(Data entries)
------------------------------------------------
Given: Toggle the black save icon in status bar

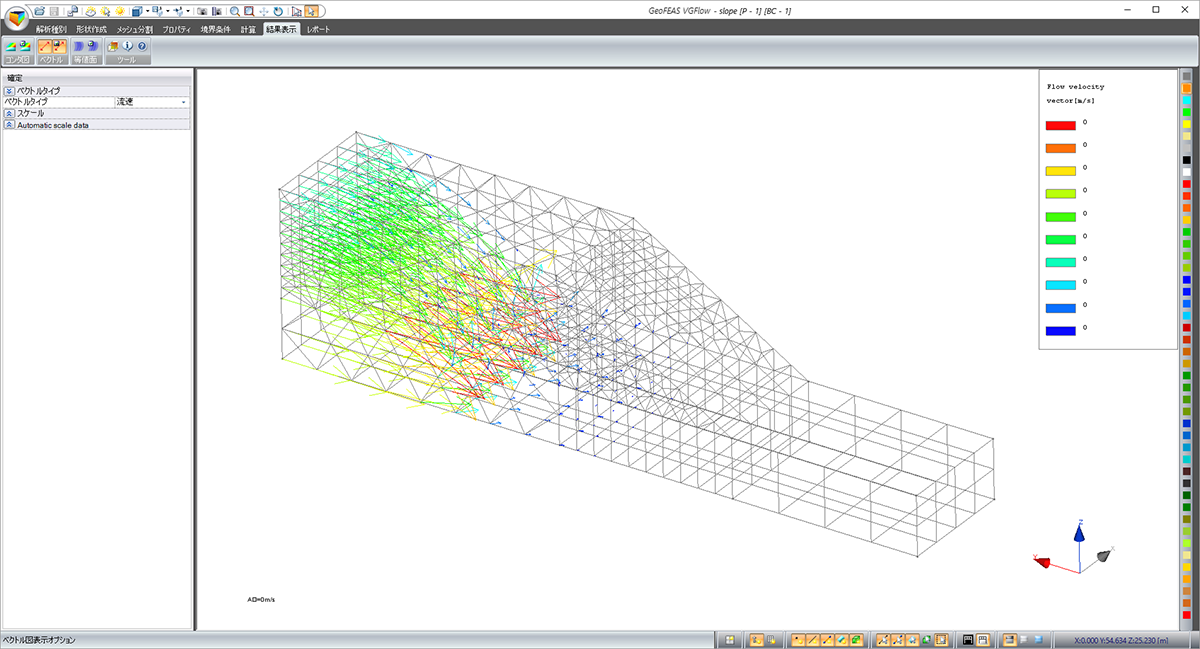Looking at the screenshot, I should coord(967,639).
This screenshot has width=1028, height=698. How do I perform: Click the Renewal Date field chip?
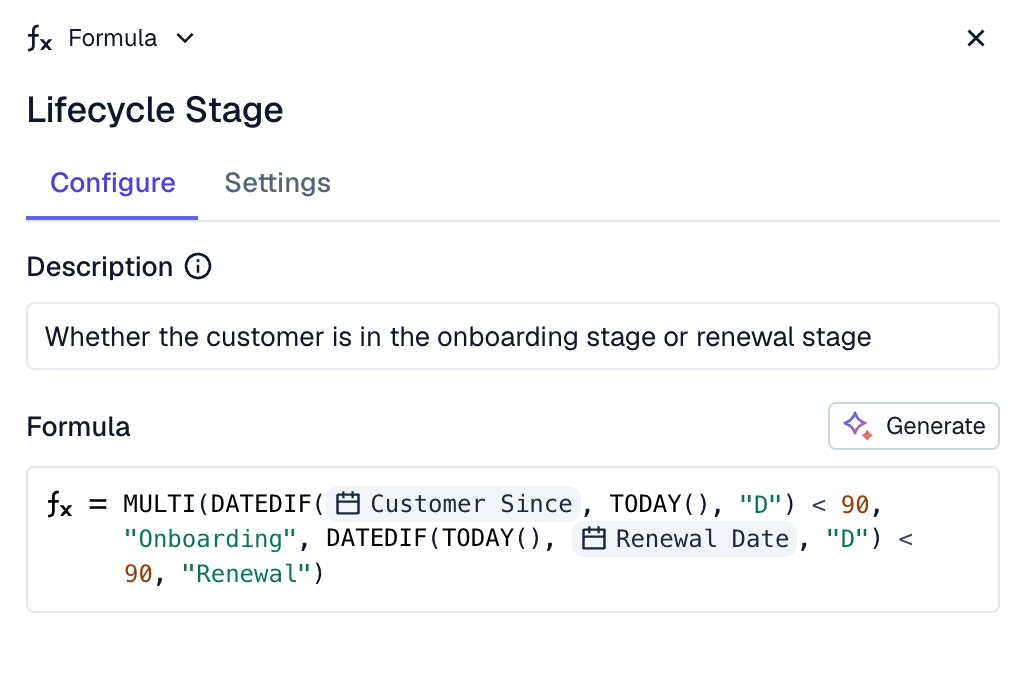coord(686,539)
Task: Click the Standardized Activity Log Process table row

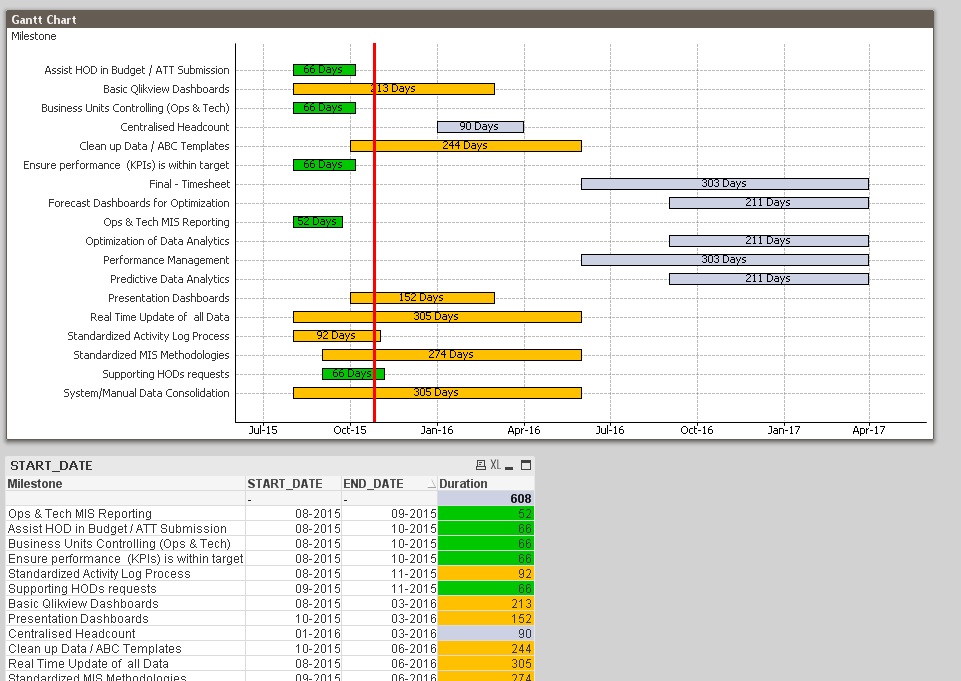Action: (99, 573)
------------------------------------------------
WHAT IS EXPECTED: Copy out all the data without changing anything, and drop the pictures.

COMPLETED EXERCISE:
Given: Toggle the black save icon in status bar

Looking at the screenshot, I should coord(967,639).
This screenshot has width=1028, height=698. How do I perform: Click the Renewal Date field chip?
coord(686,539)
Task: Click the Standardized Activity Log Process table row

Action: (99, 573)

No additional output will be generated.